The MBTI Manual (p 8) says “Each pole of the dichotomy is perceived as valuable and at times indispensible in its own area of operation ... All types are viewed as necessary in a complex world that relies on diversity and specialization to progress toward important personal and societal goals. Each type has its own special gifts and strengths, its own areas of vulnerabilities, and its own pathway for development.” I am unashamedly going to repeat myself here: each pole of the dichotomy is valuable. So why ask whether it is better to be an extravert?

I would suggest that Rowland Smith has not grasped that those with a preference for Extraversion also use the opposite pole too - that of Introversion. The MBTI tool enables us to appreciate and celebrate our differences. Given that Extraversion and Introversion are just as valuable as each other, why this focus on whether it is better to be an extravert? To quote Rowland Smith “...extroverts can be pretty superficial in their dealings with others.” That is not the way Extraversion is understood within the context of the MBTI framework. To help with this, let's refresh our knowledge and understanding of the Extraversion and Introversion preference pair.

Those with a preference for Extraversion prefer to live their lives in the outside world.

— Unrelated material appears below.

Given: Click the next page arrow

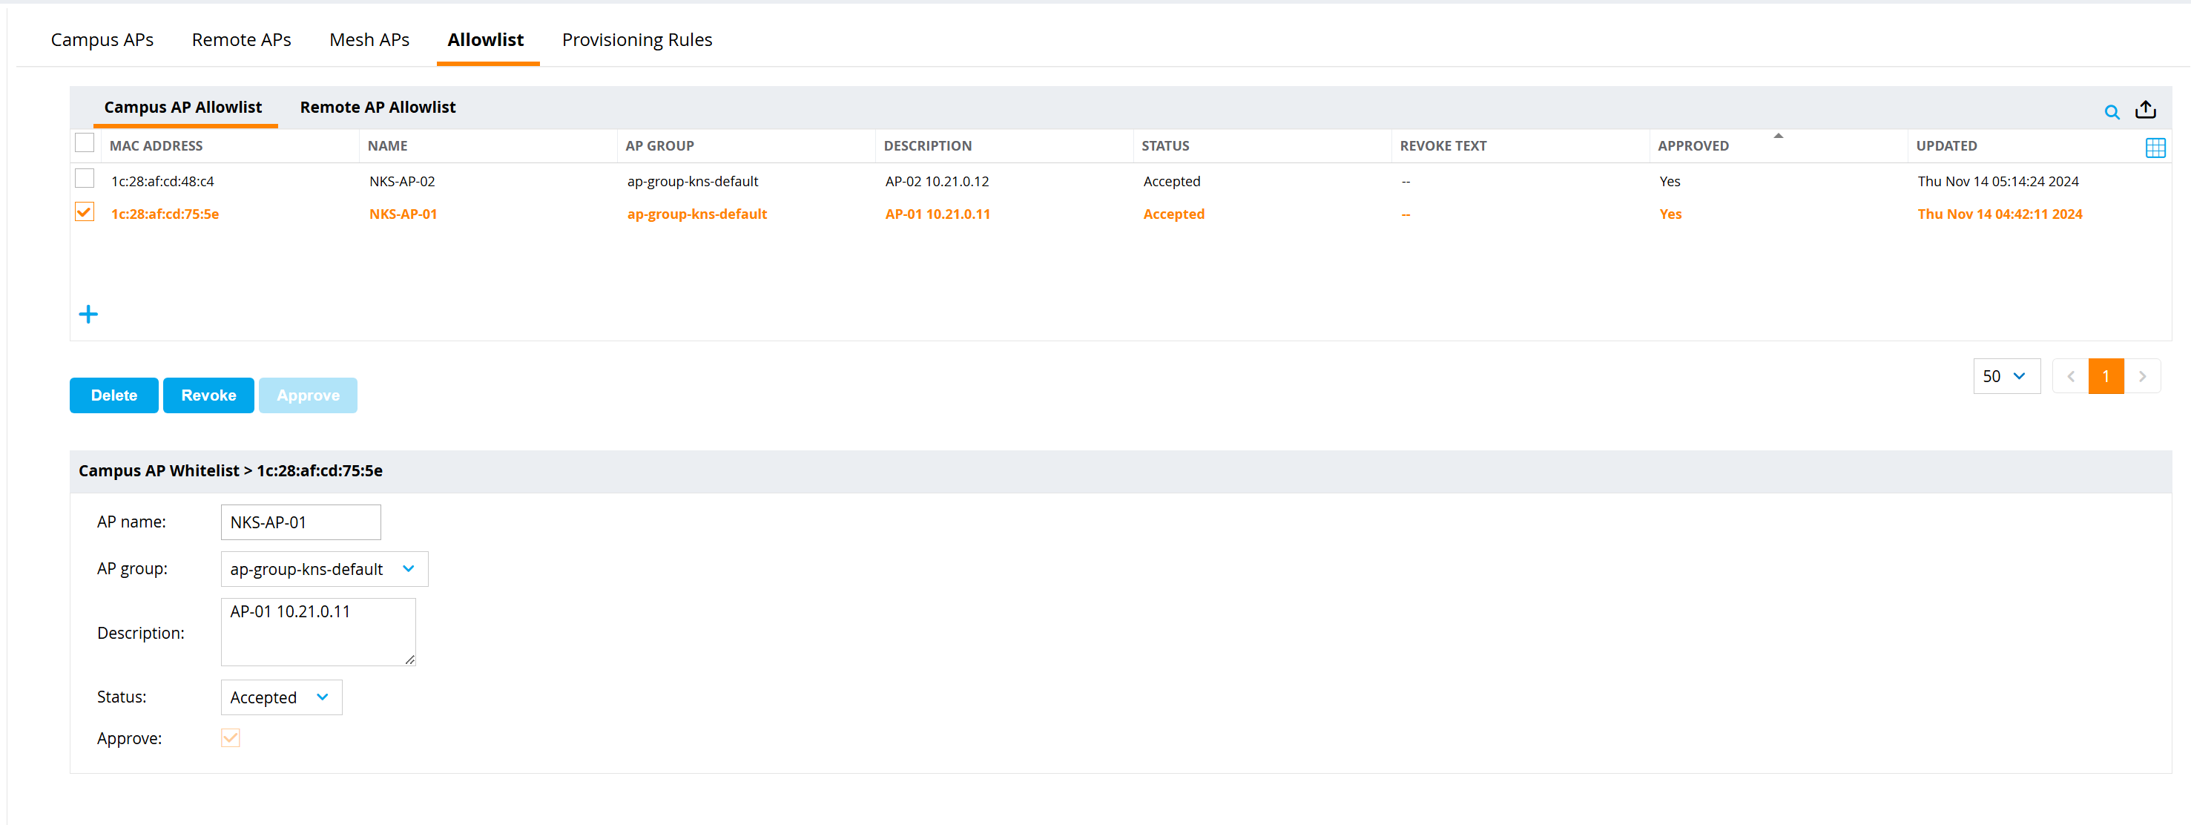Looking at the screenshot, I should [x=2143, y=375].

Their focus and attention is on the world: people and things. This will mean that those with a preference for Extraversion generally prefer to talk things through. On the other hand, those with a preference for Introversion live their lives on the inside and focus their attention there. So those with a preference for Introversion prefer to think things through by reflecting, while those with a preference for Extraversion are drawn to doing and discussing.

Rowland Smith asks “So should introverts convert? The question is whether such types are fixed, or whether they can adapt.” It is generally accepted that personality develops as a result of nature and nurture. While Rowland Smith suggests that Introversion is characterised by “Prudence, patience, chastity, silence, godliness and self-denial” and Extraversion by “self-expression, being ambitious, taking risks, and networking”, within the context of the MBTI tool, this is not how Introversion and Extraversion are seen.

As a consequence, asking whether it is better to be an extravert would appear to be a rather misguided pursuit, in my view. It would be more useful to use something like the MBTI framework to better understand ourselves, and those who seem to be different to us.

Before I finish, remember that Extraversion and Introversion both play a part in all of our personalities through the mechanics of type dynamics... But that is the subject of a blog post for another day!